--- PROBLEM DETAILS ---
Reproduce verbatim only the lines from the one containing "You are a GUI" through the last line below, both included.

(Dataset items)

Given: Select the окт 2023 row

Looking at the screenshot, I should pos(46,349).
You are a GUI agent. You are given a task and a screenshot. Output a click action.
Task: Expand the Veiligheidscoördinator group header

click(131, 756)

--- ANSWER BOX ---
You are a GUI agent. You are given a task and a screenshot. Output a click action.
Task: Expand the Veiligheidscoördinator group header

click(131, 756)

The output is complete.